Re: [Nutch-general] [Fwd: Re: 0.8 Recrawl script updated]

Matthew Holt Tue, 08 Aug 2006 12:00:17 -0700

Since it wasn't really clear whether my script approached the problem of 
deleting segments correctly, I refactored it so it generates the new 
number of segments, merges them into one, then deletes the "new" 
segments. Not as efficient disk space wise, but still removes a large 
number of the segments that are not being referenced by anything due to 
not being indexed yet.


I reupdated the wiki. Unless there is any more clarification regarding 
the issue, hopefully I won't have to bombard your inbox with any more 
emails regarding this.

Matt

Lukas Vlcek wrote:
> Hi again,
>
> I just found related discussion here:
> http://www.nabble.com/NullPointException-tf2045994r1.html
>
> I think these guys are discussing similar problem and if I understood
> the conclusion correctly then the only solution right now is to write
> some code and test which segments are used in index and which are not.
>
> Regards,
> Lukas
>
> On 8/4/06, Lukas Vlcek <[EMAIL PROTECTED]> wrote:
>> Matthew,
>>
>> In fact I didn't realize you are doing merge stuff (sorry for that)

- Data section:

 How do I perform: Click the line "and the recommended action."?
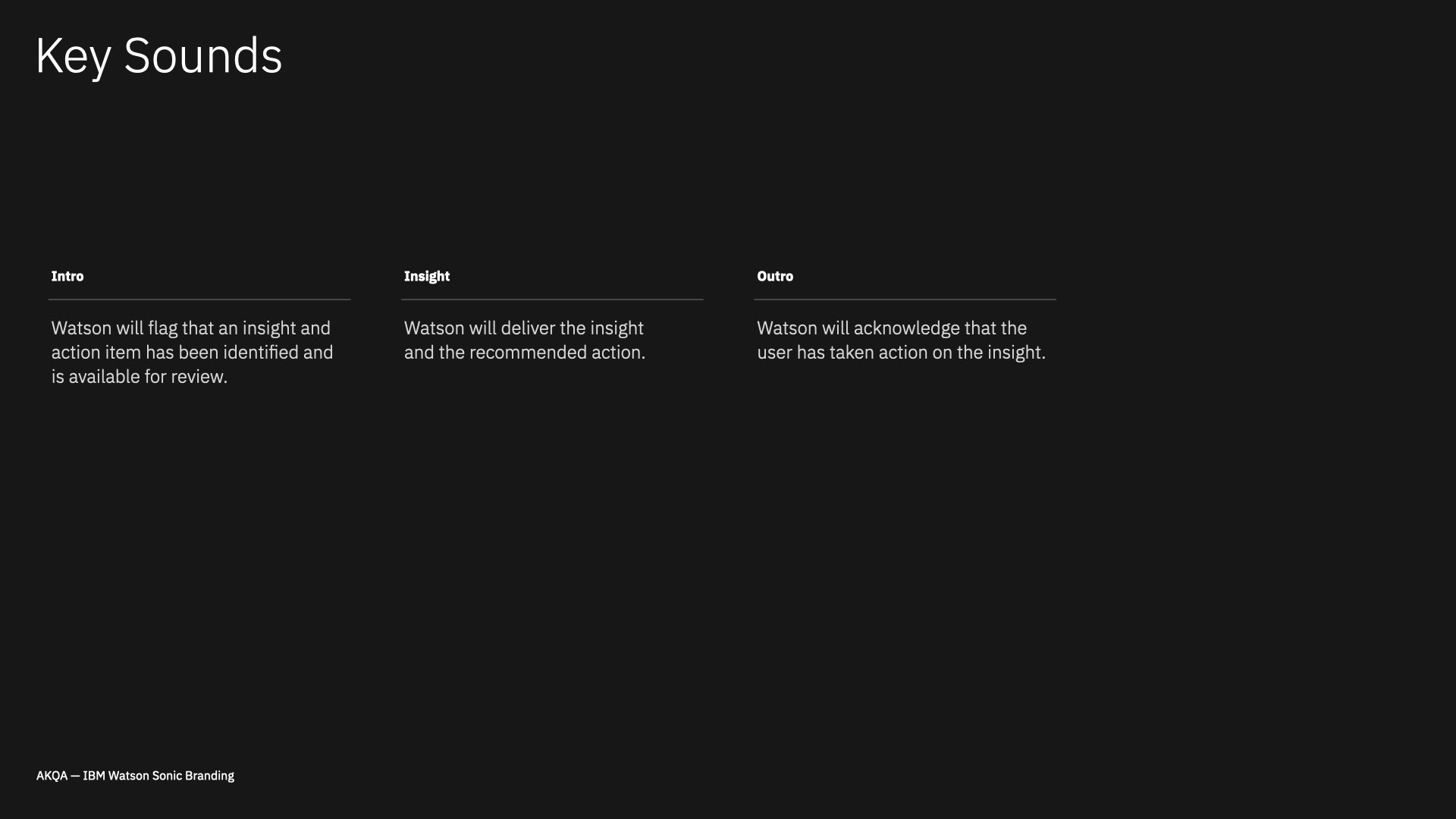[x=525, y=353]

- Goals:
• 1. Answer these questions about the Nutch recrawl script thread, one line each:
(a) After merging the segments into one, which segments does the refactored script delete?
(b) What did Matthew Holt reupdate?
(c) According to Lukas Vlcek, what is the only solution right now?
• 2. From the Nutch recrawl script thread, extract everything from "I reupdated the" down to "emails regarding this.".

- Answers for the tasks:
• 1.
(a) The "new" segments.
(b) The wiki.
(c) Writing some code and testing which segments are used in the index and which are not.

• 2.
I reupdated the wiki. Unless there is any more clarification regarding 
the issue, hopefully I won't have to bombard your inbox with any more 
emails regarding this.